• Task brief
Set down the data below in full, exactly as it reads, but without the pictures.
*** Source material Section Begins ***
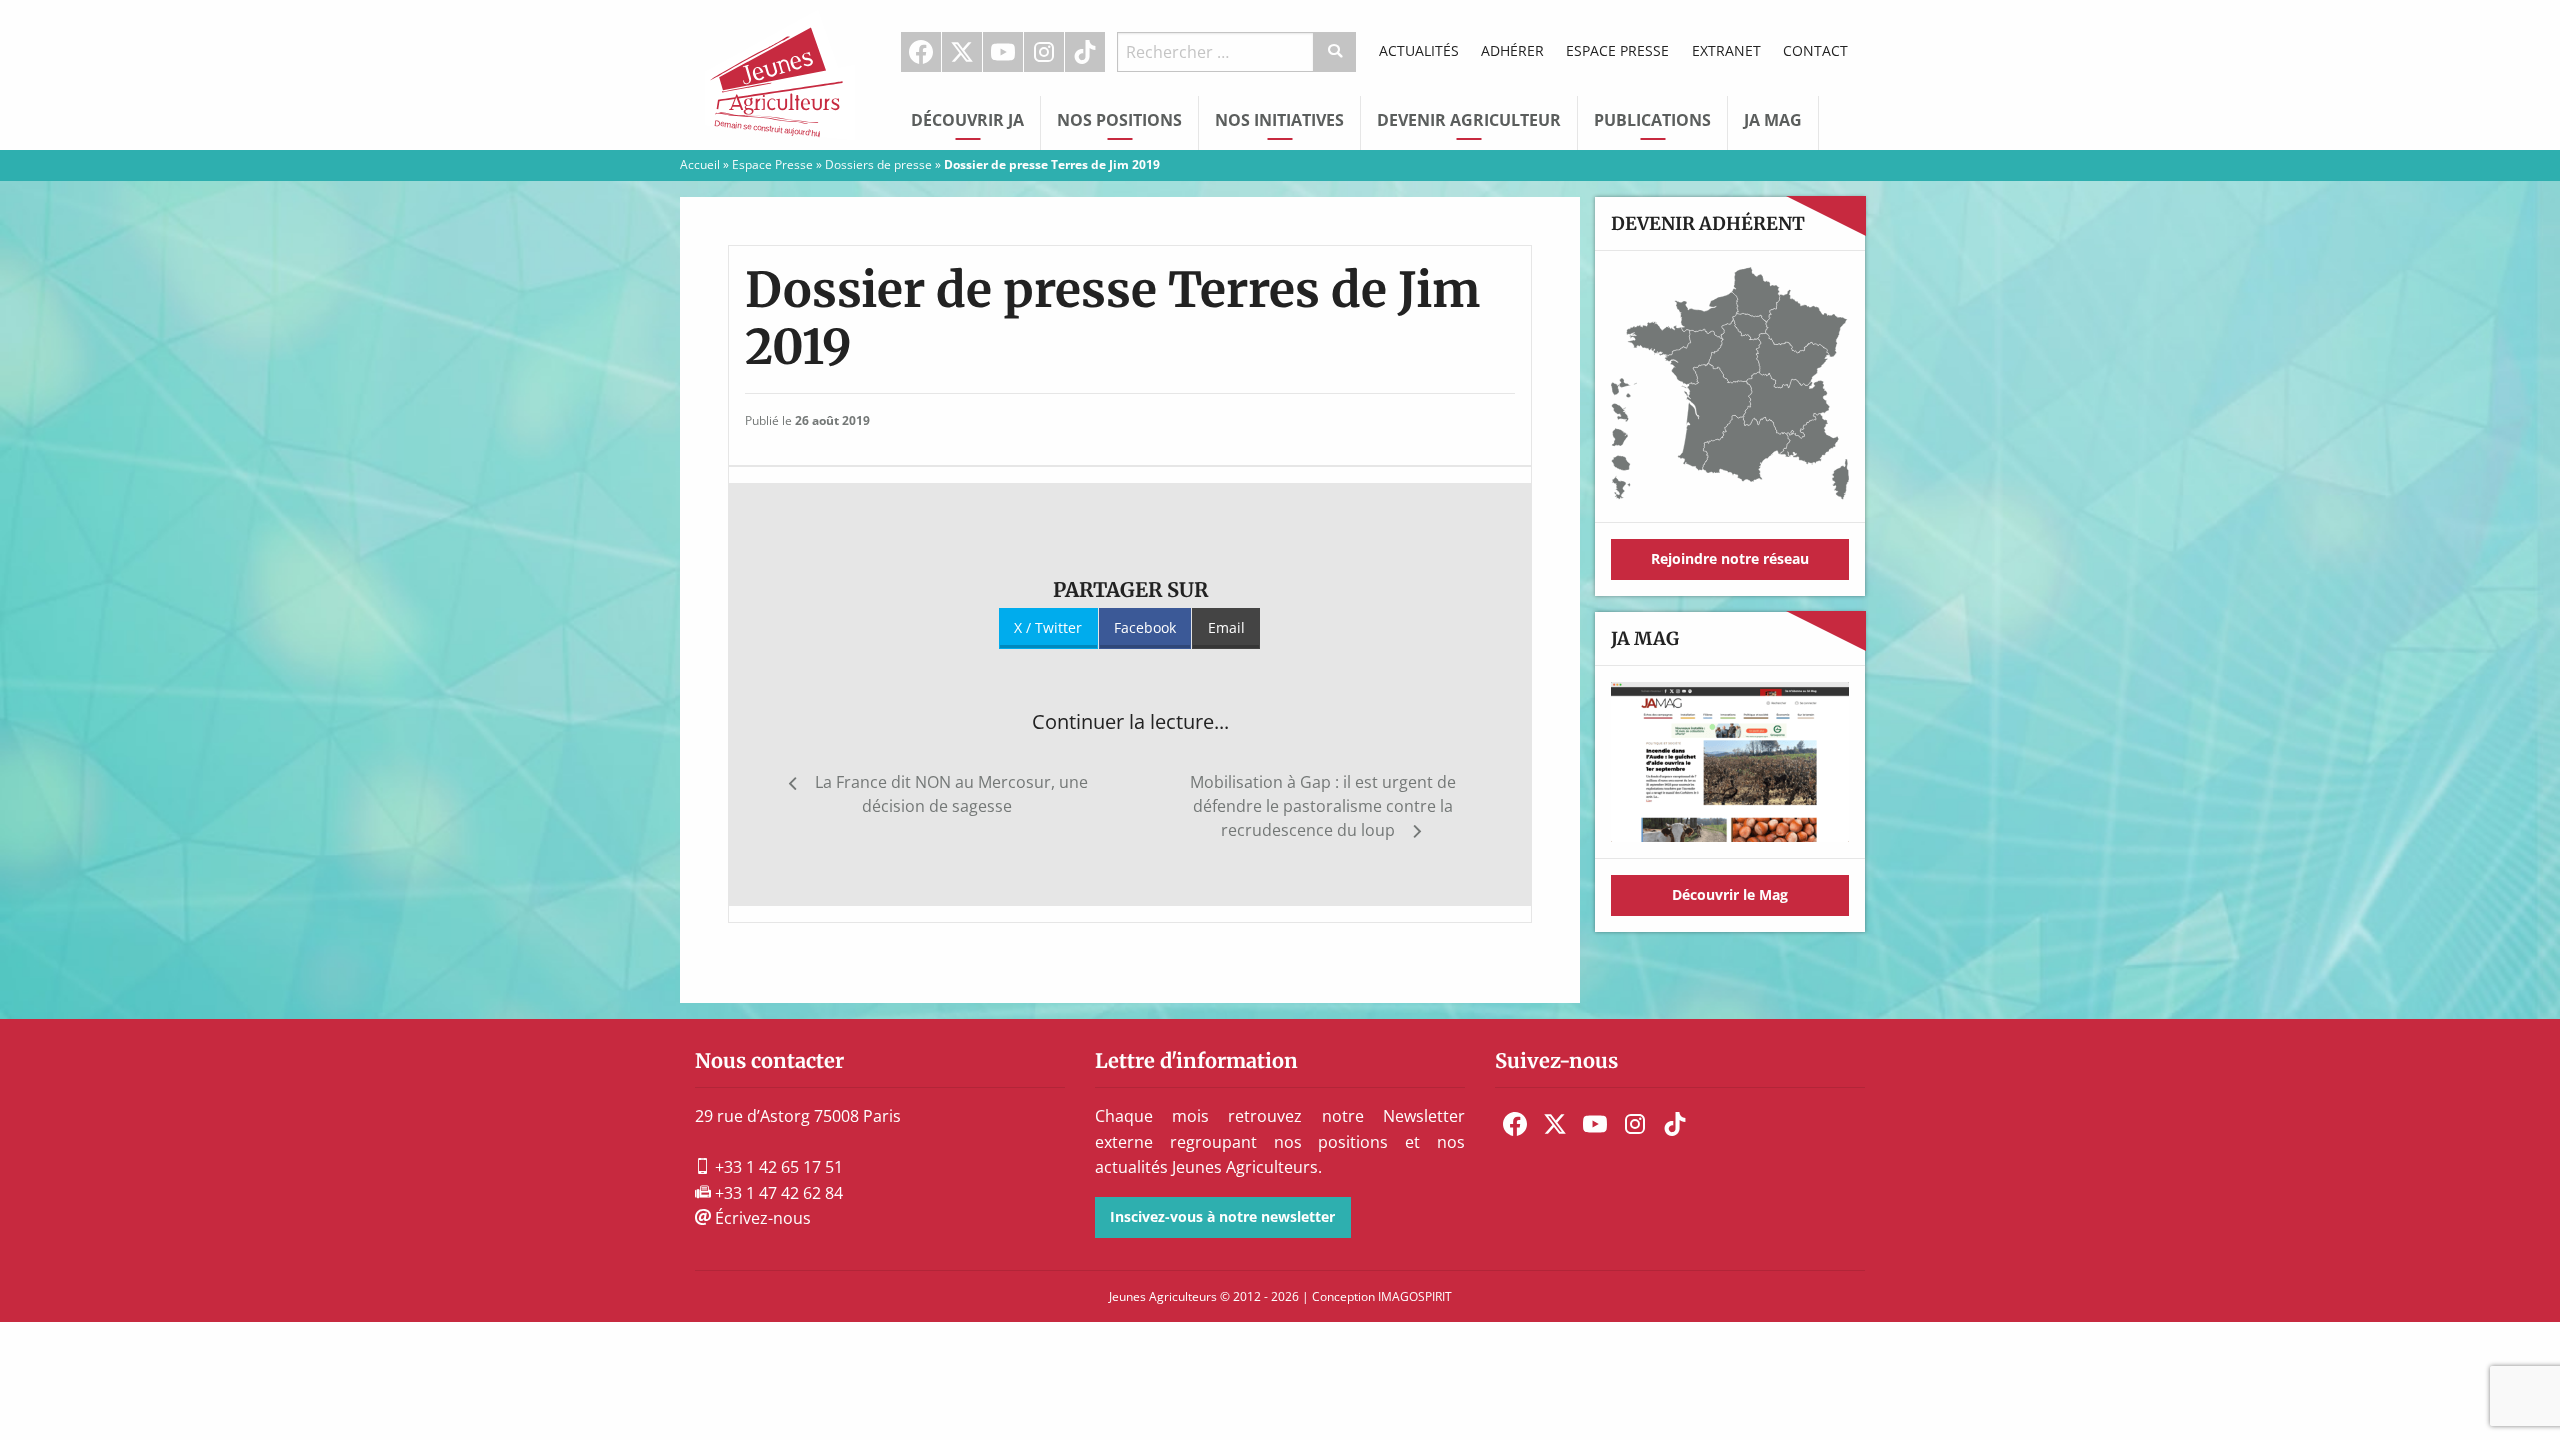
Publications (1652, 120)
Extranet (1726, 50)
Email (1226, 627)
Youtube (1003, 52)
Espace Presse (1617, 50)
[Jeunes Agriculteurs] (780, 73)
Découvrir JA (967, 120)
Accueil (700, 164)
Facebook (921, 52)
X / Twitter (1048, 627)
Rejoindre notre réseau (1730, 558)
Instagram (1044, 52)
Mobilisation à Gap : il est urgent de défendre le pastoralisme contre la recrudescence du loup (1323, 806)
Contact (1815, 50)
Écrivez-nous (761, 1218)
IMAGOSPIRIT (1415, 1296)
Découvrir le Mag (1730, 894)
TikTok (1085, 52)
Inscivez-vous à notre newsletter (1222, 1216)
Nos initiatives (1279, 120)
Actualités (1419, 50)
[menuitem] (921, 52)
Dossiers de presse (878, 164)
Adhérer (1512, 50)
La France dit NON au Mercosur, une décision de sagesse (951, 794)
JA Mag (1773, 120)
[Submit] (1335, 52)
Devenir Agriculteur (1469, 120)
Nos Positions (1119, 120)
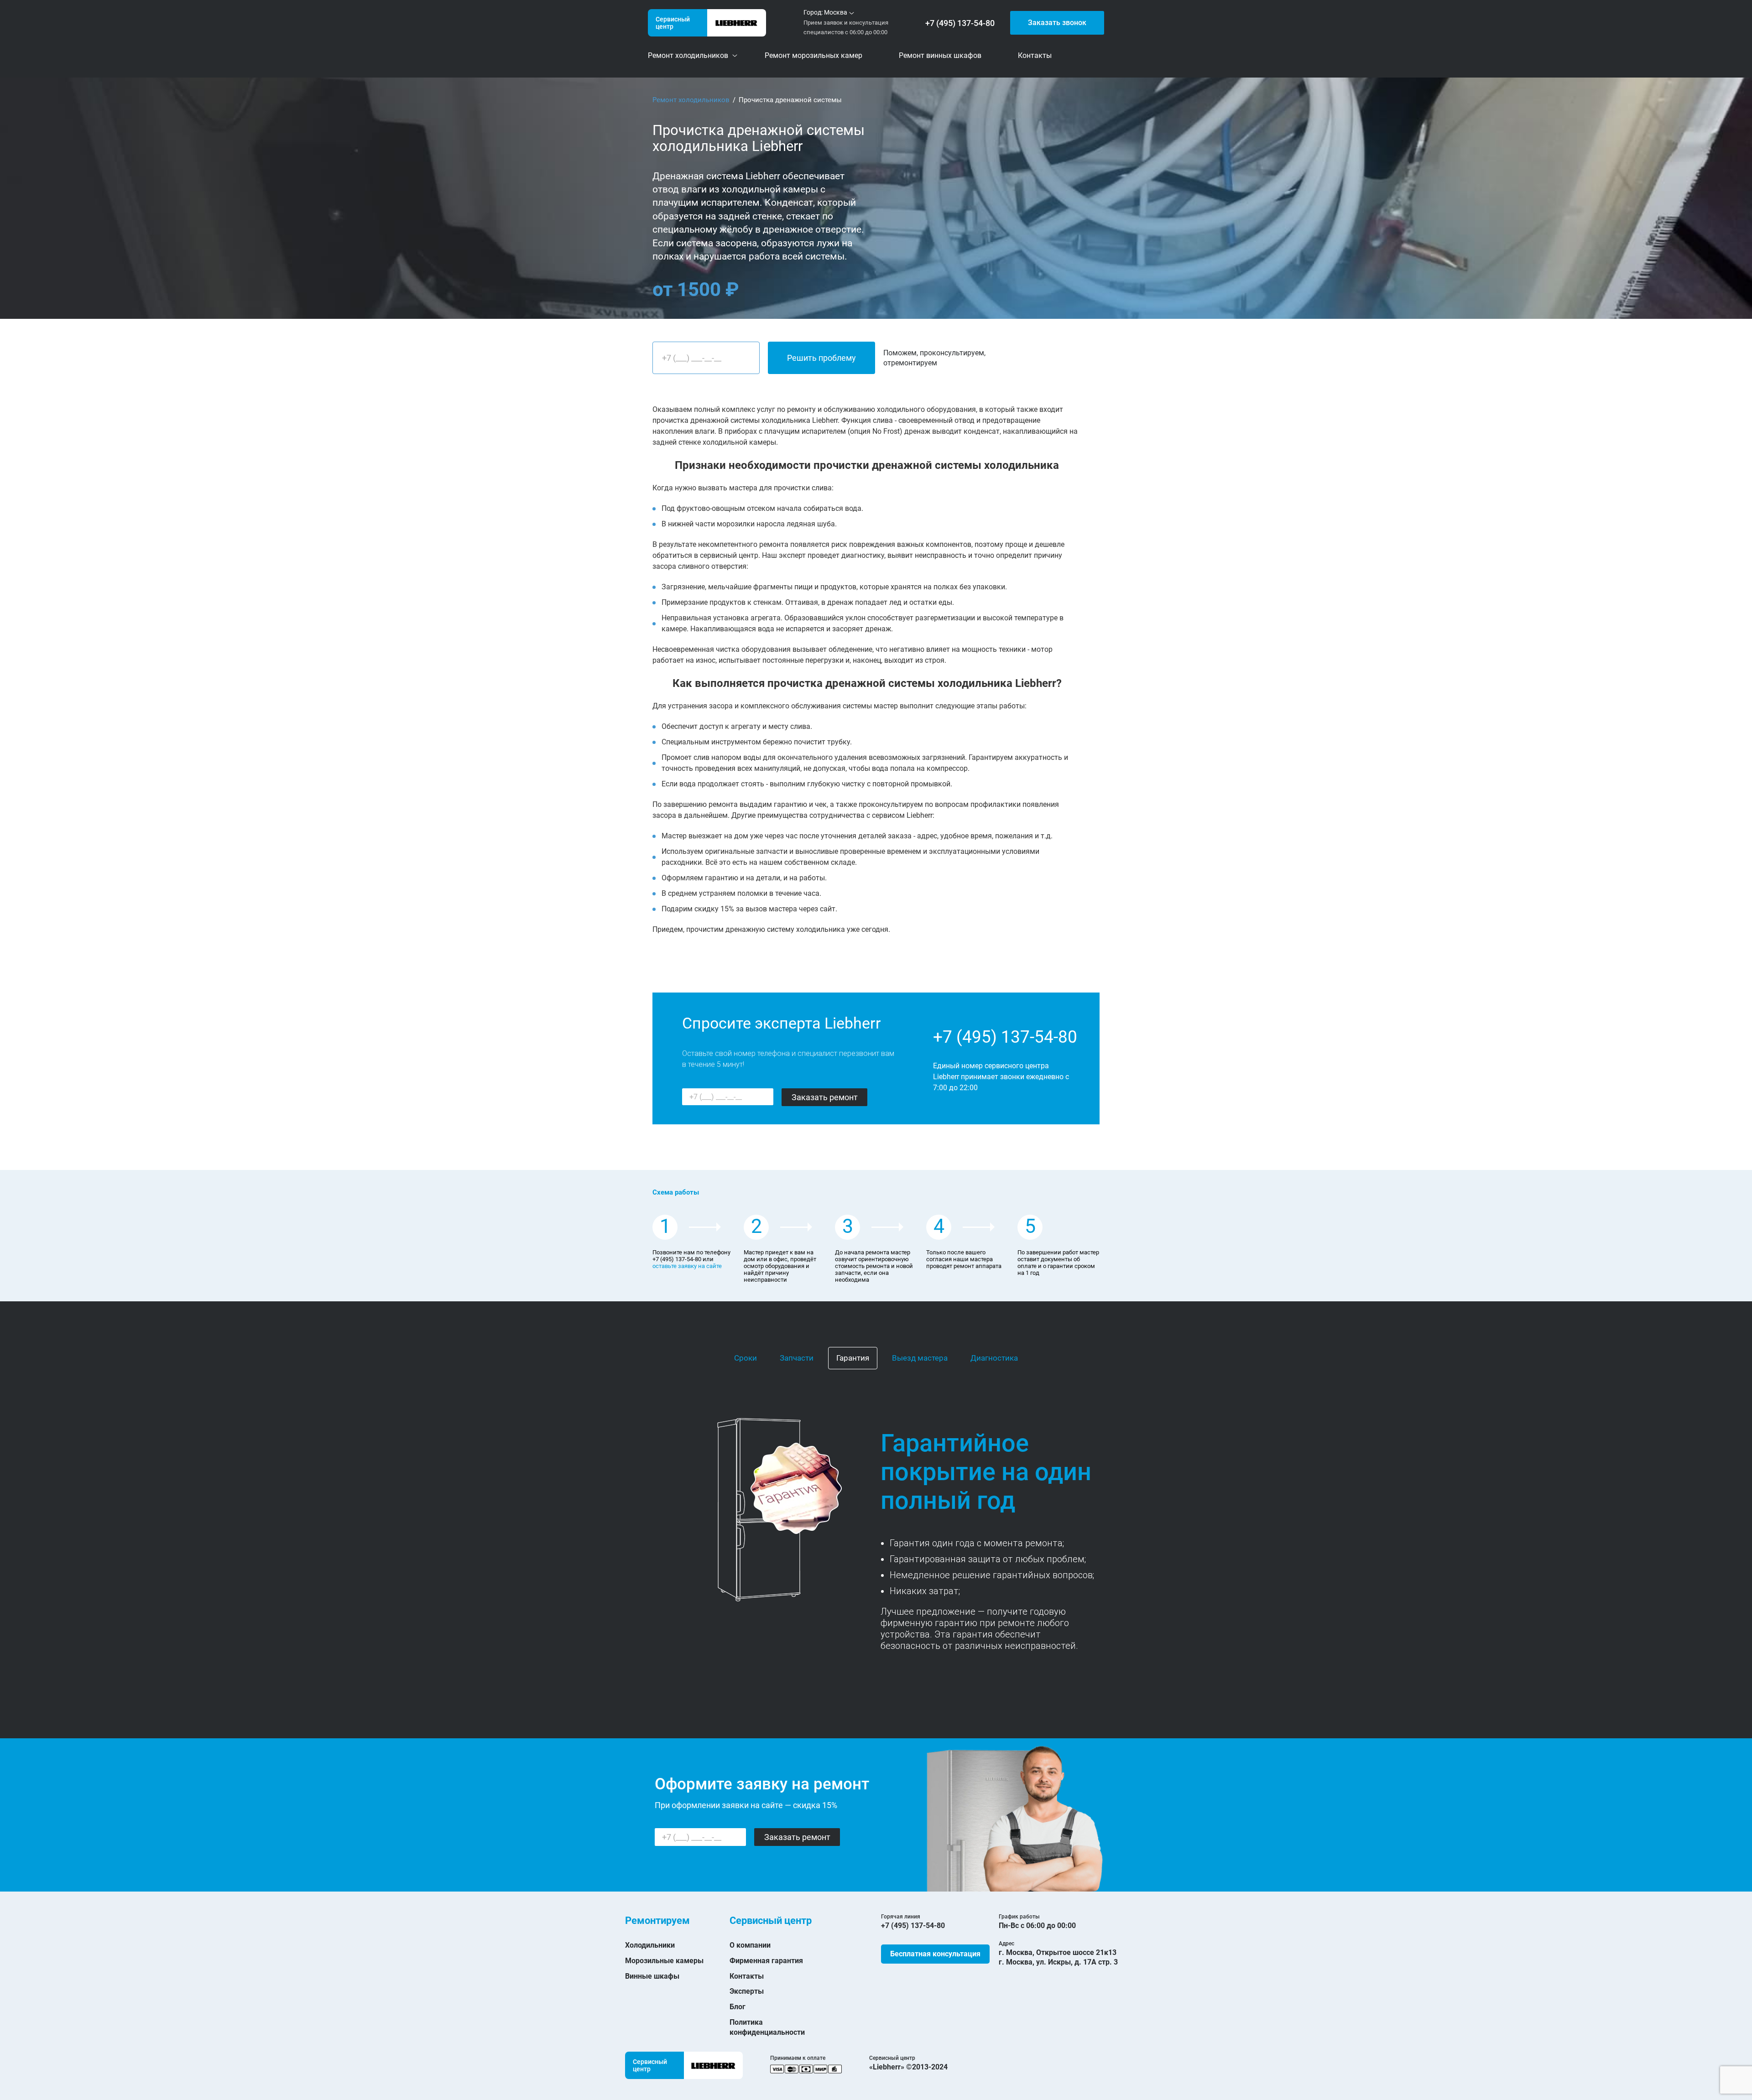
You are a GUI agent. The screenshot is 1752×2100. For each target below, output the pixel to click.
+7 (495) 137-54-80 (960, 23)
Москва (835, 12)
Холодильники (650, 1945)
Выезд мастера (920, 1357)
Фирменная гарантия (766, 1960)
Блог (738, 2006)
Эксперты (747, 1991)
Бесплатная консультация (935, 1953)
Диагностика (994, 1357)
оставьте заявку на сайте (687, 1266)
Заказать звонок (1057, 22)
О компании (750, 1945)
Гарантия (852, 1357)
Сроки (745, 1357)
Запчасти (796, 1357)
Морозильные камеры (664, 1960)
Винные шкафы (652, 1976)
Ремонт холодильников (691, 100)
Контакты (747, 1976)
*** Source material Section Ends ***
• Result of this task
Publications (1652, 120)
Extranet (1726, 50)
Email (1226, 627)
Youtube (1003, 52)
Espace Presse (1617, 50)
[Jeunes Agriculteurs] (780, 73)
Découvrir JA (967, 120)
Accueil (700, 164)
Facebook (921, 52)
X / Twitter (1048, 627)
Rejoindre notre réseau (1730, 558)
Instagram (1044, 52)
Mobilisation à Gap : il est urgent de défendre le pastoralisme contre la recrudescence du loup (1323, 806)
Contact (1815, 50)
Écrivez-nous (761, 1218)
IMAGOSPIRIT (1415, 1296)
Découvrir le Mag (1730, 894)
TikTok (1085, 52)
Inscivez-vous à notre newsletter (1222, 1216)
Nos initiatives (1279, 120)
Actualités (1419, 50)
[menuitem] (921, 52)
Dossiers de presse (878, 164)
Adhérer (1512, 50)
La France dit NON au Mercosur, une décision de sagesse (951, 794)
JA Mag (1773, 120)
[Submit] (1335, 52)
Devenir Agriculteur (1469, 120)
Nos Positions (1119, 120)
You are a GUI agent. The screenshot is 1752×2100. For each target below, output the pixel to click.
+7 (495) 137-54-80 (960, 23)
Москва (835, 12)
Холодильники (650, 1945)
Выезд мастера (920, 1357)
Фирменная гарантия (766, 1960)
Блог (738, 2006)
Эксперты (747, 1991)
Бесплатная консультация (935, 1953)
Диагностика (994, 1357)
оставьте заявку на сайте (687, 1266)
Заказать звонок (1057, 22)
О компании (750, 1945)
Гарантия (852, 1357)
Сроки (745, 1357)
Запчасти (796, 1357)
Морозильные камеры (664, 1960)
Винные шкафы (652, 1976)
Ремонт холодильников (691, 100)
Контакты (747, 1976)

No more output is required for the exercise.